August 20, 2007

Gratuitous Llama Vacation Wrap-Up

I'm BAAAaaaaaack!!

Lovely, lovely time in Maine and a much needed recharging of the ol' Llama batteries. We didn't spend a great deal of time "doing" things, because that's not the kind of place our little corner is. Instead, I always take the "be still and enjoy ME" approach. (Get it? Ha, ha.) It is enough most days simply to sit out on the porch, staring at the bay and sipping a nice cuppa or adult beverage, depending on the time of day.

Which isn't to say that we didn't do anything. Why, we went all the way out to Popham Beach one day and on another, drove over to Cundy's Harbor just to have lobstah rolls for lunch! And, of course, there was the usual constitutional hike around the island, being pulled along by Mom's hyperactive fox terrier, known as the Dog Of Very Little Brain.

#### Extracted entries
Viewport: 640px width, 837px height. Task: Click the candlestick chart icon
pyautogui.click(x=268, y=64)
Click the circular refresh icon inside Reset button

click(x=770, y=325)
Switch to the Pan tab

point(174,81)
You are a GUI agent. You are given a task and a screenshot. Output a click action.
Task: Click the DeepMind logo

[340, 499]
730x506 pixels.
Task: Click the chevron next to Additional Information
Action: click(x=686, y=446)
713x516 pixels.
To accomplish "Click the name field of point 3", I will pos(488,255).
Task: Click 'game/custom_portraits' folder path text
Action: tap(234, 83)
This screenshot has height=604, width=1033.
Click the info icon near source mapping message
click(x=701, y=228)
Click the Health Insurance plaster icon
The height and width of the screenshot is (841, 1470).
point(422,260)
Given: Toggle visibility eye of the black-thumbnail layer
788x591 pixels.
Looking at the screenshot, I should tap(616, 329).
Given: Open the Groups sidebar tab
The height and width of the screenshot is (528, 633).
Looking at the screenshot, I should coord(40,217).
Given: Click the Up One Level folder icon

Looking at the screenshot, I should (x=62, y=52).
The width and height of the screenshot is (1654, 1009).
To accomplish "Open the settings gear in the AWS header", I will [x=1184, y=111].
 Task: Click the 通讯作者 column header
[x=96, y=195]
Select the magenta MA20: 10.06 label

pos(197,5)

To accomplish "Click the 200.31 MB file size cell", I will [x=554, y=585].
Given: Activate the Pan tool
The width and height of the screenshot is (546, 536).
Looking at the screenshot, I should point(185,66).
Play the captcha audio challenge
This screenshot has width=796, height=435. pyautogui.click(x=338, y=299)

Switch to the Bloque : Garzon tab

#### Tasks for this exercise
1. Answer these questions about the Maine vacation post:
(a) What does the writer sip while sitting on the porch?
(b) What was the reason for the drive to Cundy's Harbor?
(c) What breed is Mom's dog, and what is it called?
2. Pick up the Maine vacation post where it stops and keep writing it.

#### Responses for each task
1.
(a) A nice cuppa or an adult beverage, depending on the time of day.
(b) To have lobstah rolls for lunch.
(c) A fox terrier, known as the Dog Of Very Little Brain.

2.
I should also note that the BSAEM philosophy is not one which jibes well with the Missus' personality: the only time she is still is when she's asleep. Thus, she took it upon herself to keep the Llama-ettes amused - taking them to the Childrens' Museum in Portland one day and arranging (believe it or not) a candy-making session with the woman who owns the little candy shop up the hill from us on another. She also spent a goodish bit of time bustling about Yarmouth, Freeport and other locales, shopping and the like. All in all, the arrangement worked out pretty well.

I worry that it may not be all that easy to kick back and relax up there for very much longer. In the words of one of our neighbors, the area has been "discovered" by Boston. And while Bostonians as a rule are not nearly as obnoxious as Manhattanites, I'm afraid the place is slowly being Hamptonized. For one thing, the drive up I-95 across New Hampshire now often seems as bad as it is on the L.I.E. For another, there are some new McMansions-By-The-Sea going up, hideously at odds with everything around them. Their owners may desire to send the message "Me Got Money," but all they really manage to convey is "Sophisticated? Gawd!" My family has only been visiting the area for ten years or so, so we're still very much "from away". However, we've worked hard to blend in and adopt the local sensibilities, so I feel quite justified in taking the nativist position against those bent on altering things.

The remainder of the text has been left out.